"""
Loss functions for training normalizing flows.

This module provides loss functions for training normalizing flows,
including the reverse KL divergence, REINFORCE estimator, and the
stochastic modulation loss for SESaMo.
"""

import logging
from torch import Tensor

logger = logging.getLogger("SESaMo")


class ReverseKL:
    """
    Reverse Kullback-Leibler divergence loss for normalizing flows.
    
    Computes the KL divergence KL(q || p) where q is the flow distribution
    and p is the target distribution defined by the action.
    
    The loss is: L = E_q[S(x) + log q(x)]
    """
    
    def __init__(self):
        """Initialize the reverse KL loss."""
        logger.info("Initialized ReverseKL Loss")

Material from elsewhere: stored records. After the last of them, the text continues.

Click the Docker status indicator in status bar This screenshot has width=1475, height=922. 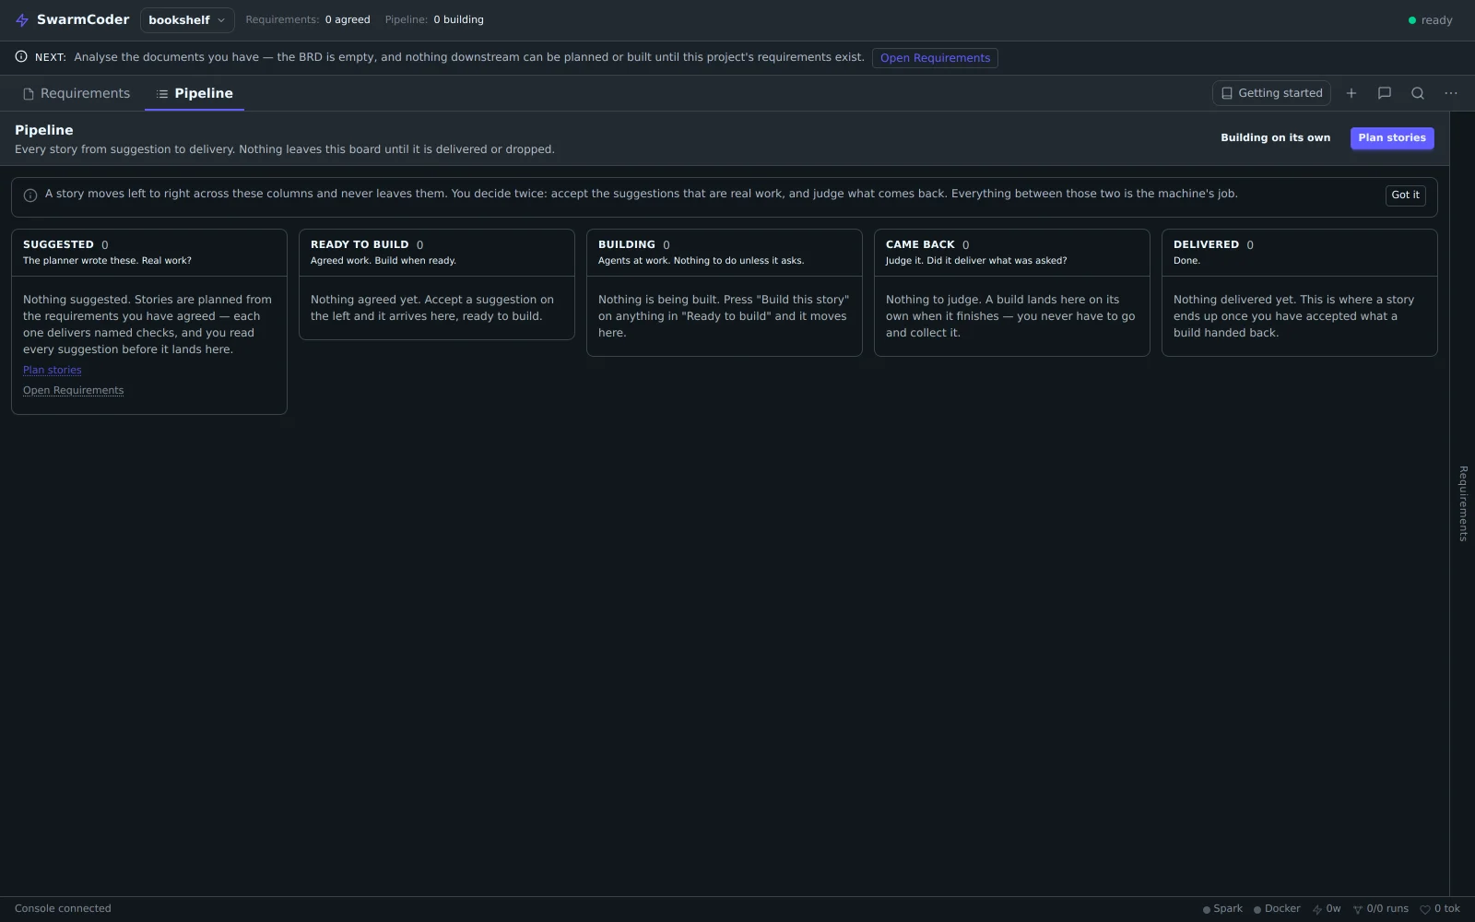pyautogui.click(x=1277, y=909)

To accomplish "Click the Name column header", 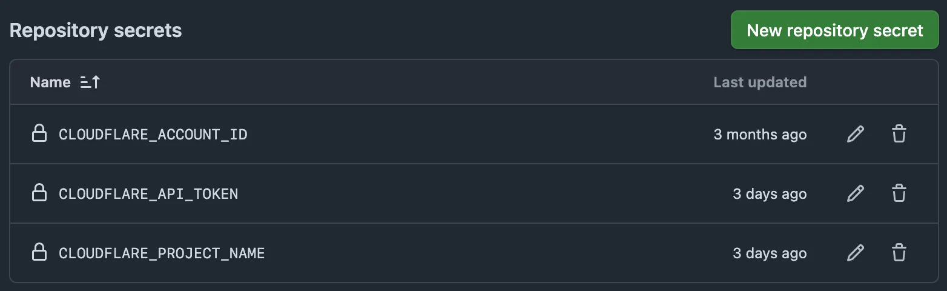I will [x=50, y=82].
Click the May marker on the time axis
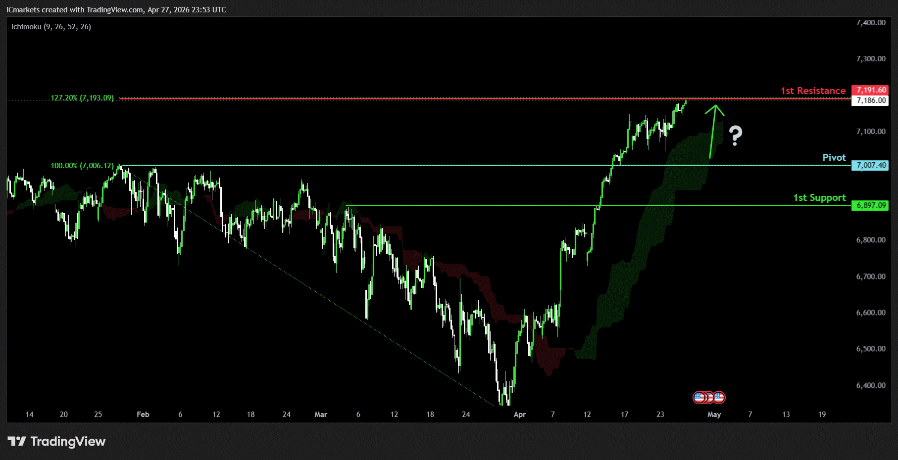898x460 pixels. coord(714,414)
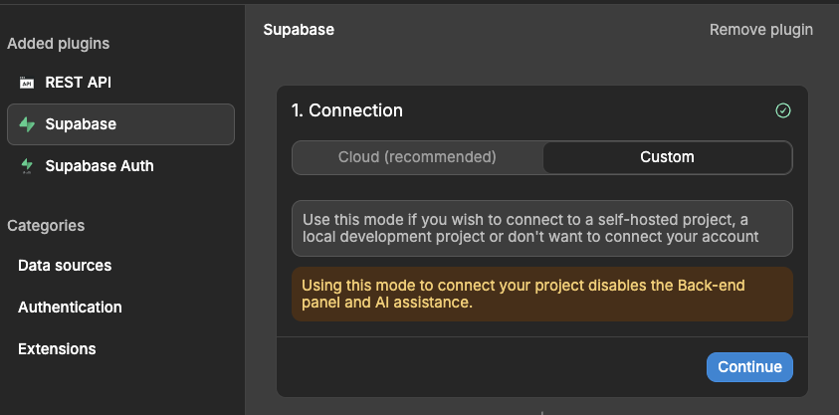Click the Remove plugin link

point(760,30)
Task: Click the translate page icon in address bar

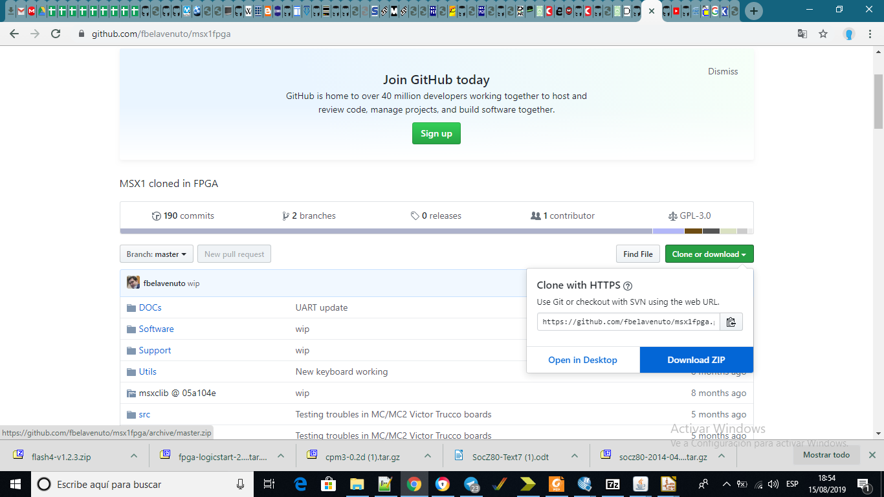Action: pyautogui.click(x=802, y=34)
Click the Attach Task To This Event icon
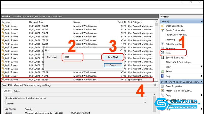 [x=163, y=91]
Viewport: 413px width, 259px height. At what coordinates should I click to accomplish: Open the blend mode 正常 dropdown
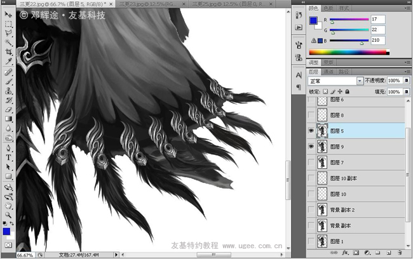[x=360, y=81]
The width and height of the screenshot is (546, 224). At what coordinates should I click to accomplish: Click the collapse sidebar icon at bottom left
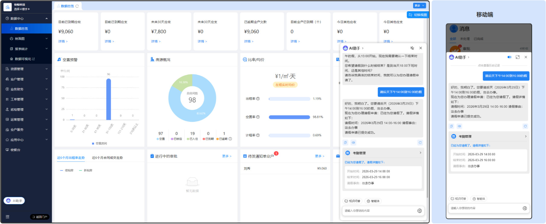pyautogui.click(x=8, y=217)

    def __call__(self, actions: Tensor, log_probs: Tensor) -> Tensor:
        """
        Compute the reverse KL divergence loss.
        
        Parameters
        ----------
        actions : Tensor
            Action values S(x) for samples from the flow. Shape: (batch,).
        log_probs : Tensor
            Log probabilities log q(x) of samples under the flow. Shape: (batch,).
            
        Returns
        -------
        Tensor
            Loss values for each sample. Shape: (batch,).
        """
        return actions + log_probs
    
    
class Reinforce:
    """
    REINFORCE gradient estimator for normalizing flows.
    """
    
    def __init__(self):
        """Initialize the REINFORCE loss."""
        logger.info("Initialized Reinforce Loss")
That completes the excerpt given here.